### Problem to work on
Write out the line that holds "https://github.com/Souradeep1101/CyclopsStudio (130, 2165)" together with every line that follows it to the end of the material below, exactly. Omit the pictures.

++++ Source data

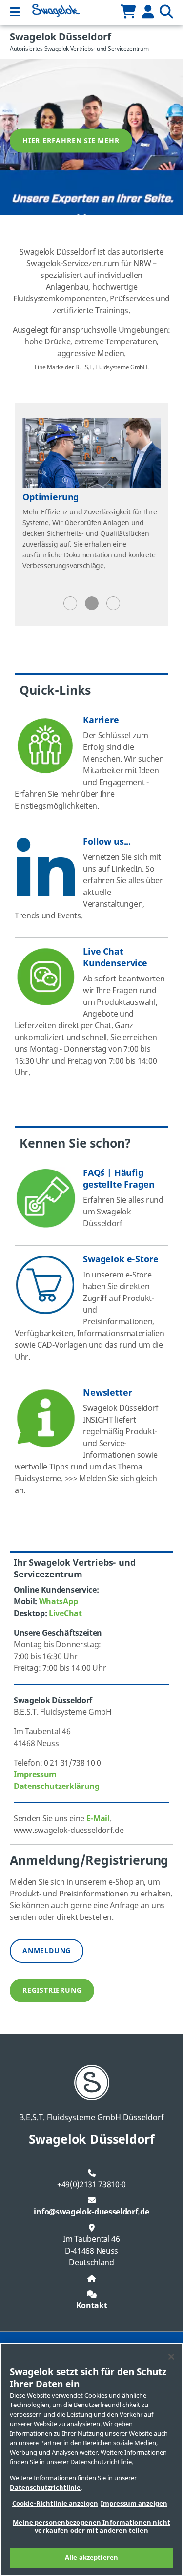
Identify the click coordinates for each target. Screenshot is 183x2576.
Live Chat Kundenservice (115, 957)
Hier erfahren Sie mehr (71, 141)
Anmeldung (46, 1951)
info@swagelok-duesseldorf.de (91, 2212)
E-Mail (98, 1819)
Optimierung (50, 497)
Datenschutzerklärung (57, 1786)
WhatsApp (59, 1602)
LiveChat (65, 1613)
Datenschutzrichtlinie (45, 2487)
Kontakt (91, 2306)
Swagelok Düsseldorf (60, 37)
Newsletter (107, 1392)
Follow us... (107, 841)
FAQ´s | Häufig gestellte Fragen (118, 1179)
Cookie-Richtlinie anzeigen (55, 2503)
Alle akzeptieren (91, 2557)
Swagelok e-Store (120, 1259)
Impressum (35, 1775)
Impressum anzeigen (134, 2503)
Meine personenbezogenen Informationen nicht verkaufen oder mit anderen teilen (91, 2526)
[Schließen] (171, 2356)
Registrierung (51, 1990)
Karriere (101, 720)
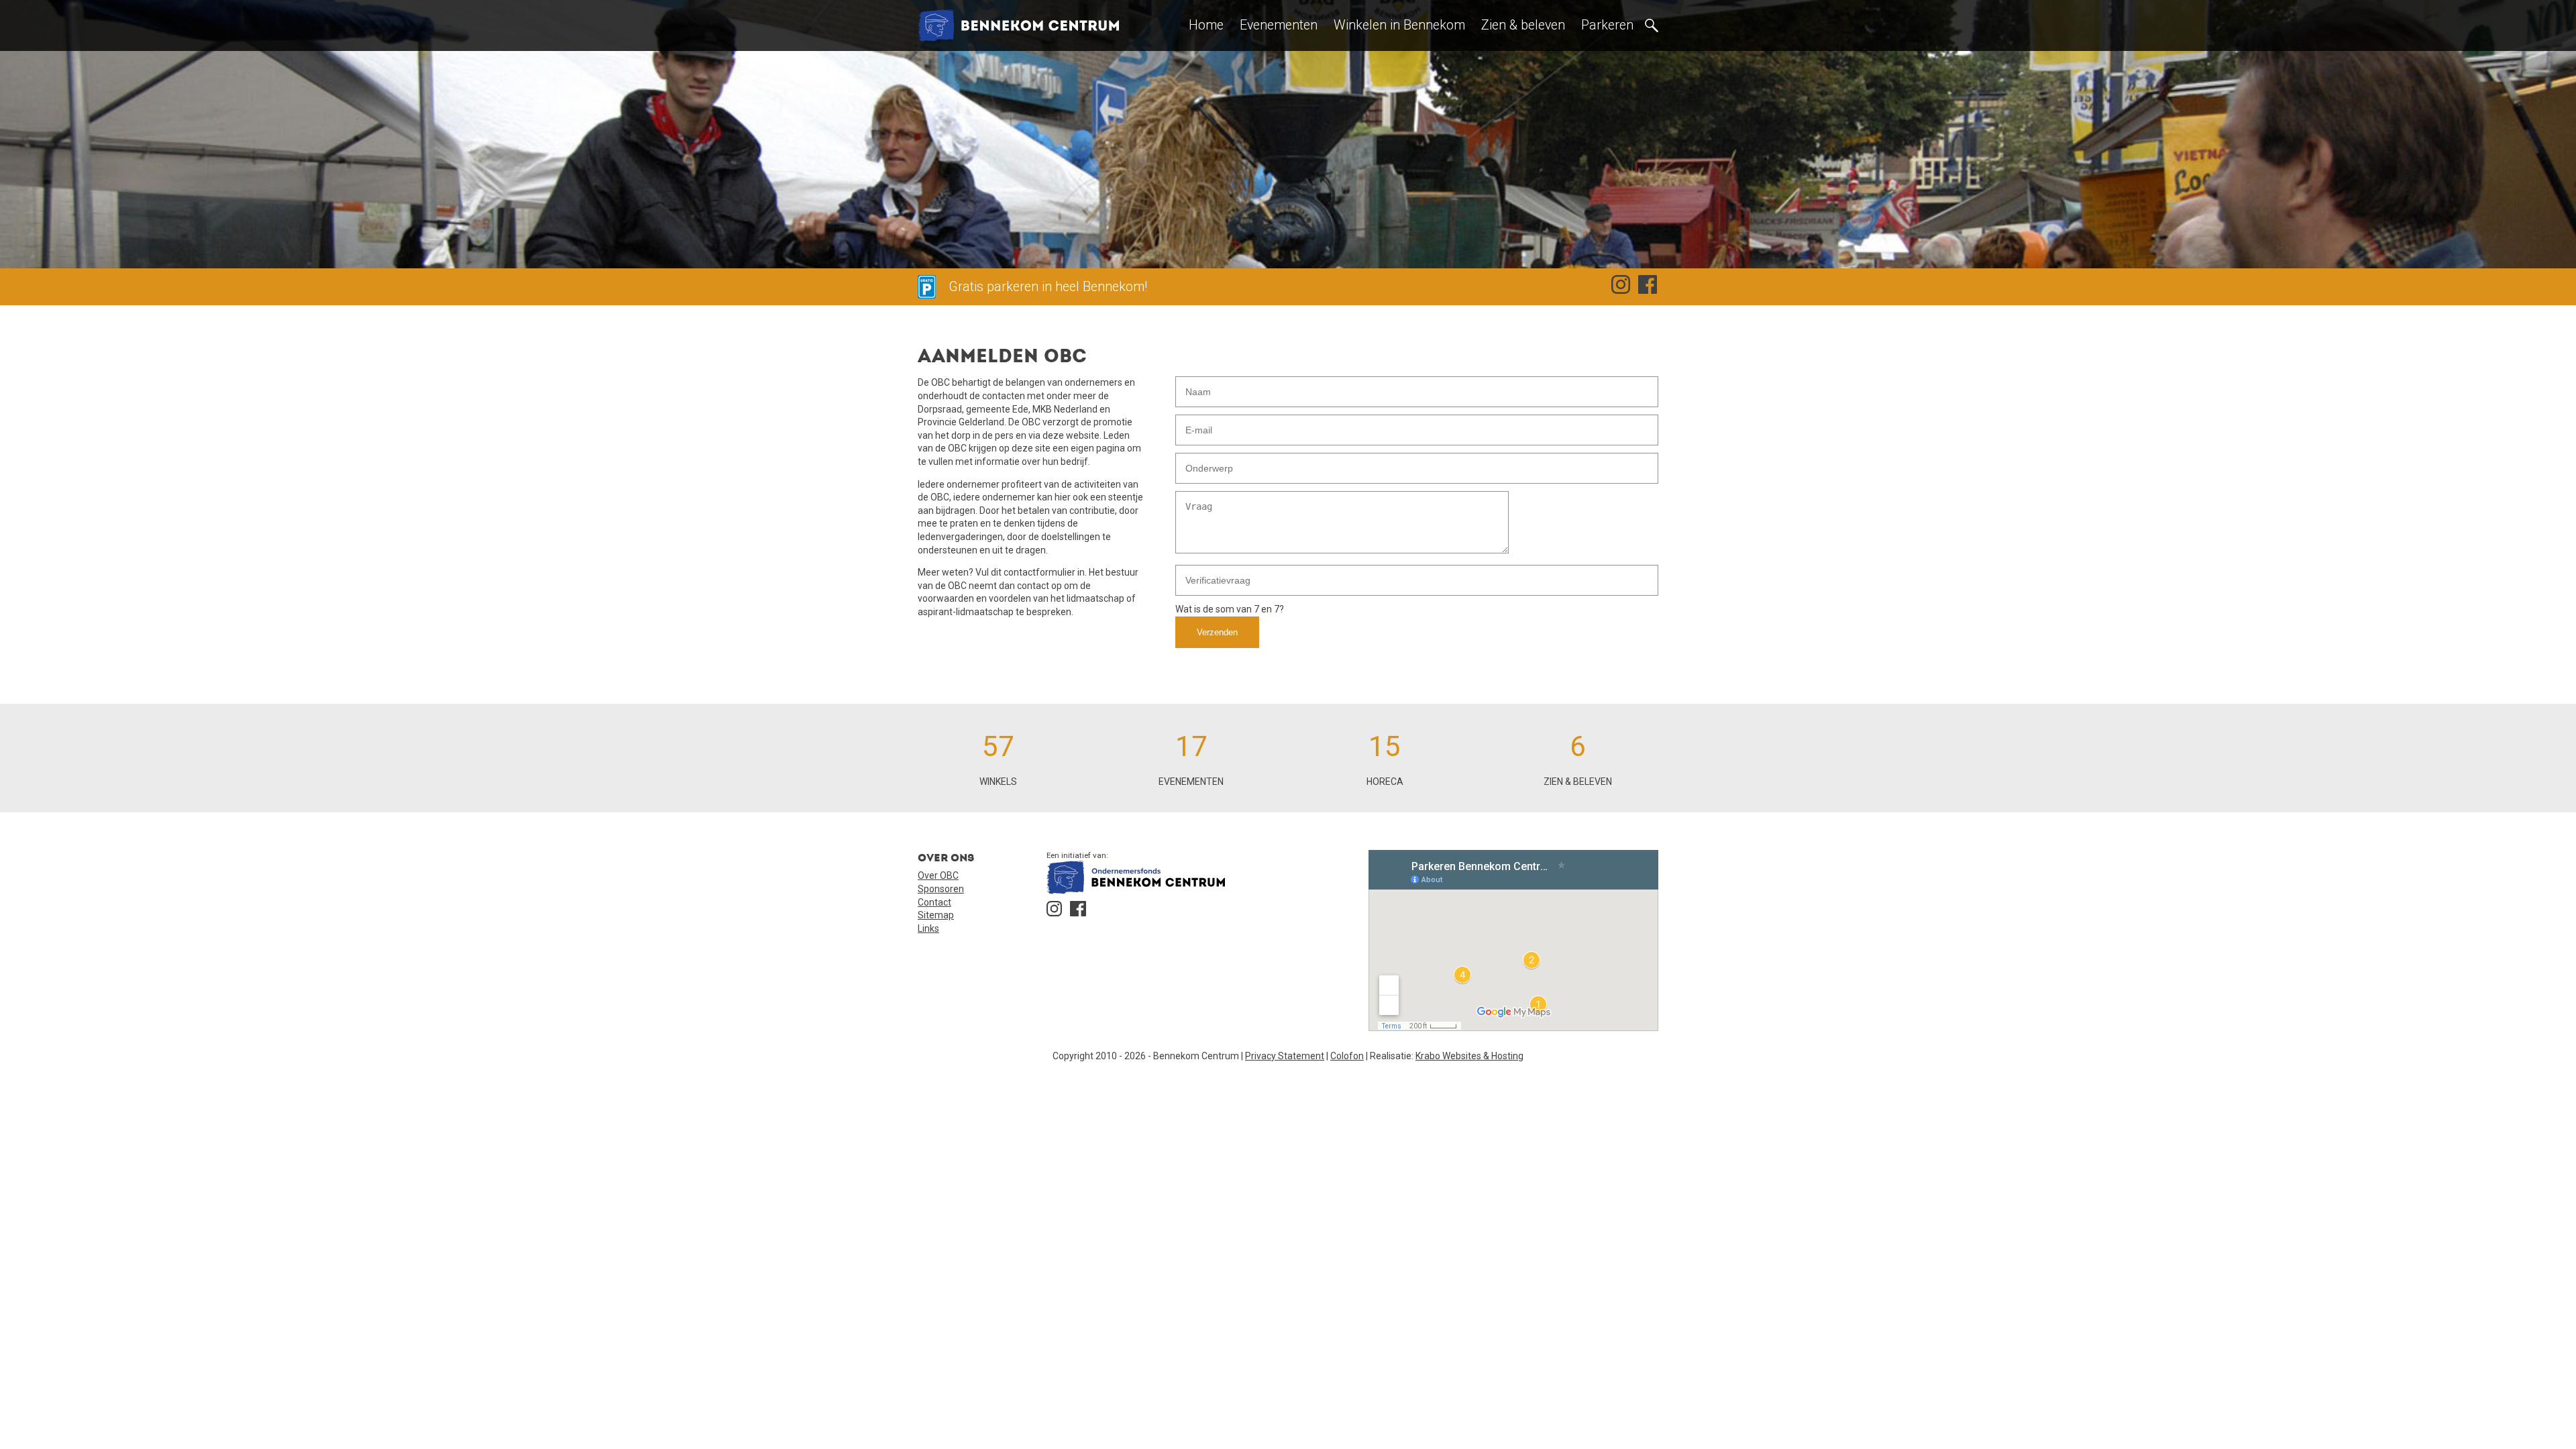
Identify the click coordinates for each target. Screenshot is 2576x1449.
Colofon (1347, 1056)
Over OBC (938, 875)
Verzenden (1217, 632)
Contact (934, 902)
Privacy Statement (1284, 1056)
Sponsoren (941, 888)
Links (928, 928)
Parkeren (1607, 25)
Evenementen (1279, 25)
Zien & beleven (1523, 25)
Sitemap (936, 915)
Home (1206, 25)
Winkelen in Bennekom (1399, 25)
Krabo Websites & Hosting (1469, 1056)
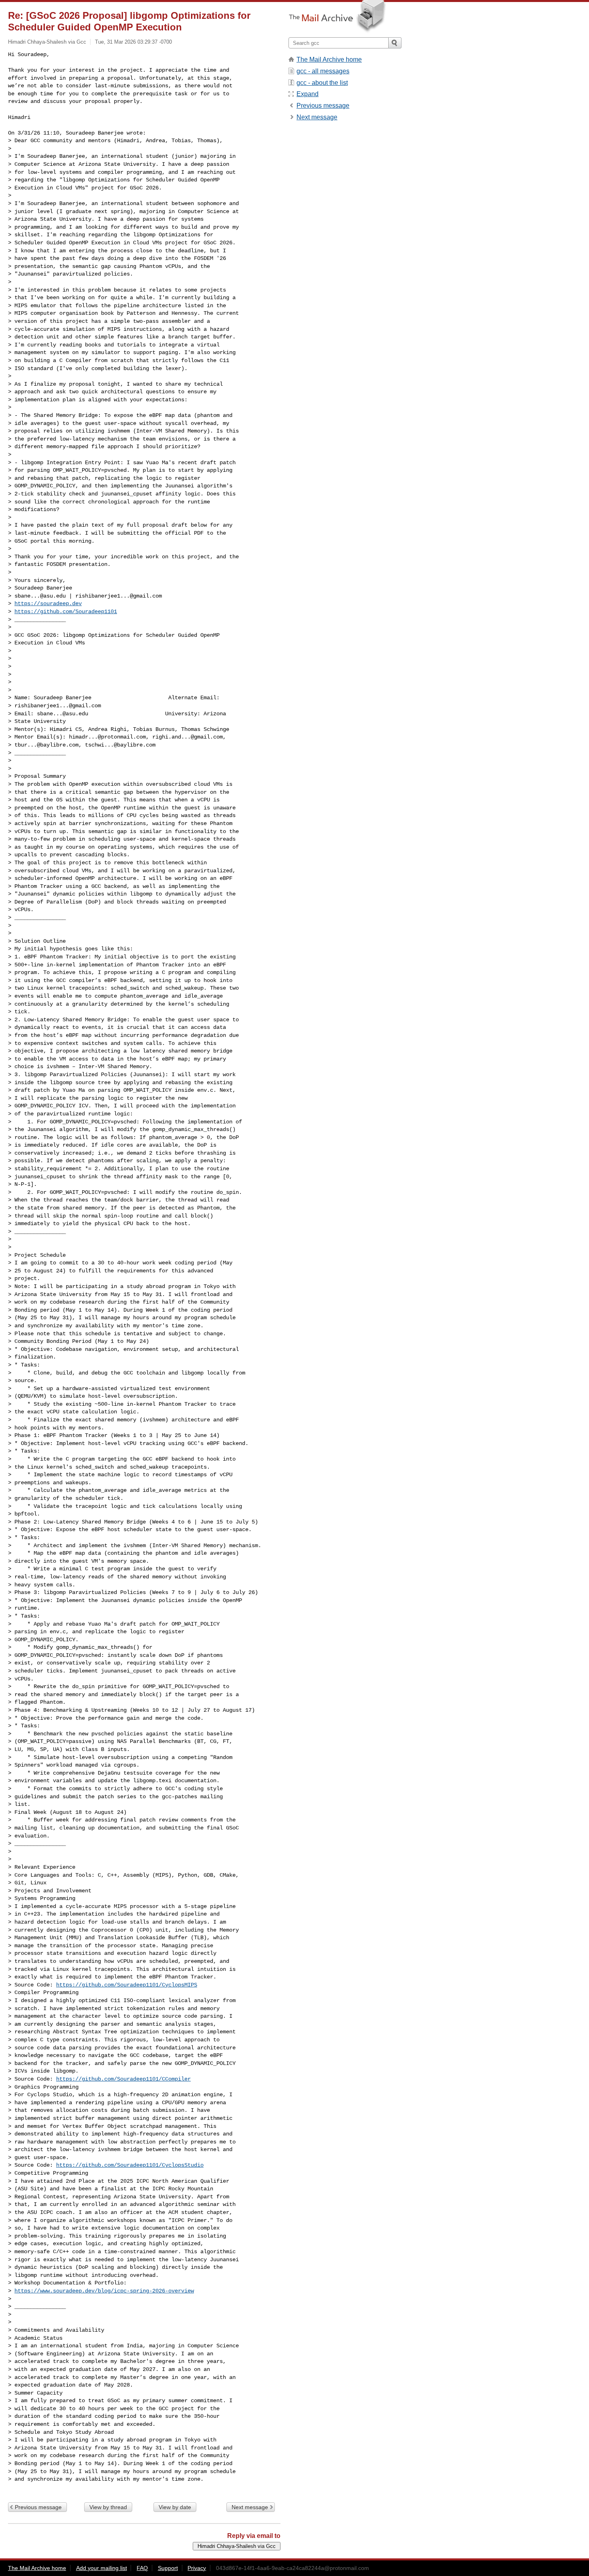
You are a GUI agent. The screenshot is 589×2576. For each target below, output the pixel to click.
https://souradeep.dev (48, 603)
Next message (250, 2507)
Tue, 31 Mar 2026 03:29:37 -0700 (133, 42)
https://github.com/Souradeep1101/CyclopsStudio (130, 2165)
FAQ (142, 2568)
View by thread (108, 2507)
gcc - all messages (323, 71)
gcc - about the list (322, 82)
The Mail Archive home (329, 59)
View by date (175, 2507)
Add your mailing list (101, 2568)
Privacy (197, 2568)
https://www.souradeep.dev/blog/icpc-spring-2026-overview (104, 2291)
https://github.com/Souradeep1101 (65, 611)
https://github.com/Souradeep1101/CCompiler (123, 2079)
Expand (308, 94)
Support (168, 2568)
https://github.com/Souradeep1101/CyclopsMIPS (126, 1985)
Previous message (38, 2507)
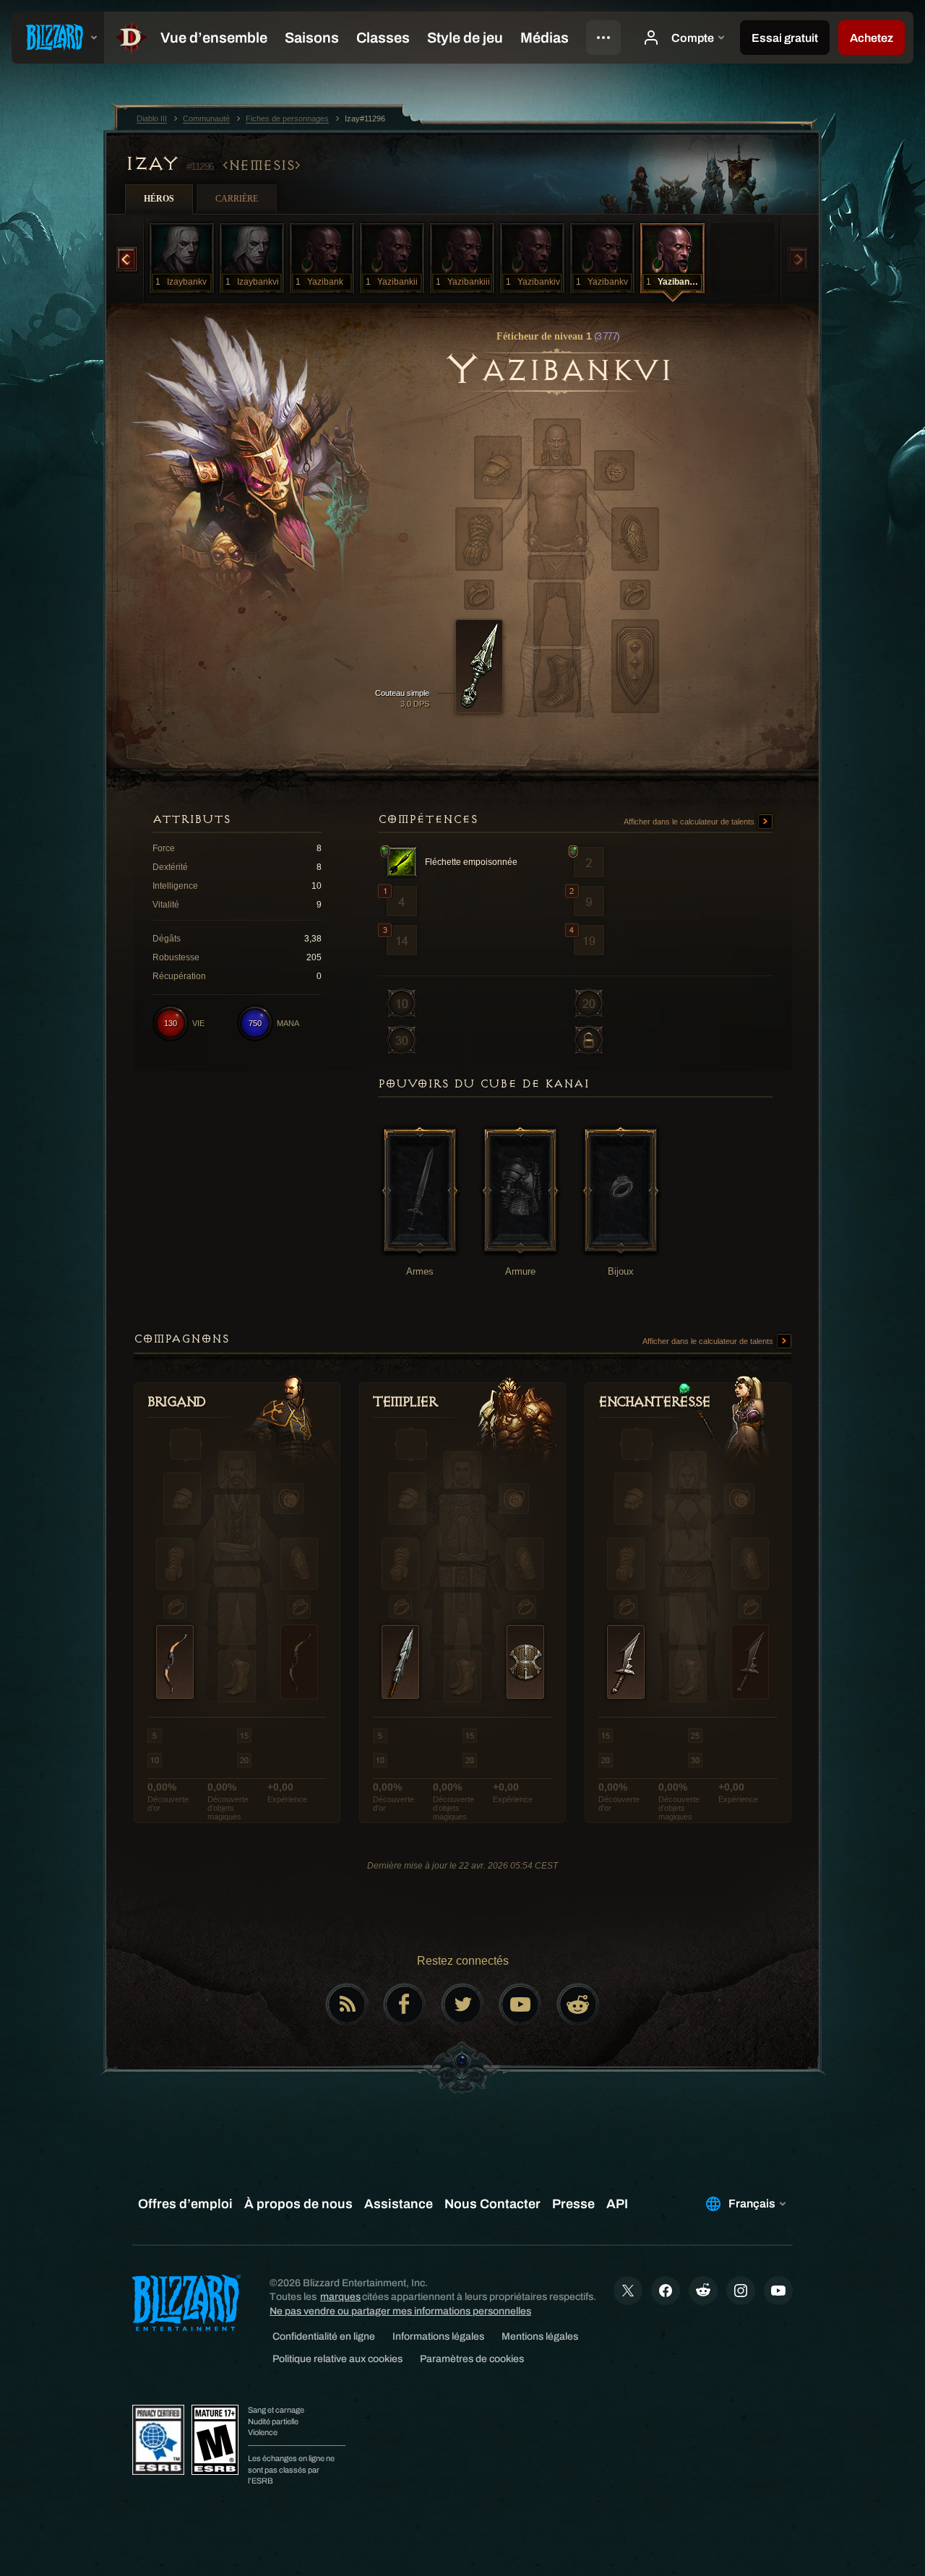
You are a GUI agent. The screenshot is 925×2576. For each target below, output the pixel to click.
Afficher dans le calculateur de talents (690, 821)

++++++++

### Solution to the problem
https://github.com/Souradeep1101/CyclopsStudio (130, 2165)
FAQ (142, 2568)
View by thread (108, 2507)
gcc - all messages (323, 71)
gcc - about the list (322, 82)
The Mail Archive home (329, 59)
View by date (175, 2507)
Add your mailing list (101, 2568)
Privacy (197, 2568)
https://www.souradeep.dev/blog/icpc-spring-2026-overview (104, 2291)
https://github.com/Souradeep1101 (65, 611)
https://github.com/Souradeep1101/CCompiler (123, 2079)
Expand (308, 94)
Support (168, 2568)
https://github.com/Souradeep1101/CyclopsMIPS (126, 1985)
Previous message (38, 2507)
You are a GUI agent. The screenshot is 925×2576. For each target below, output the pixel to click.
Afficher dans le calculateur de talents (690, 821)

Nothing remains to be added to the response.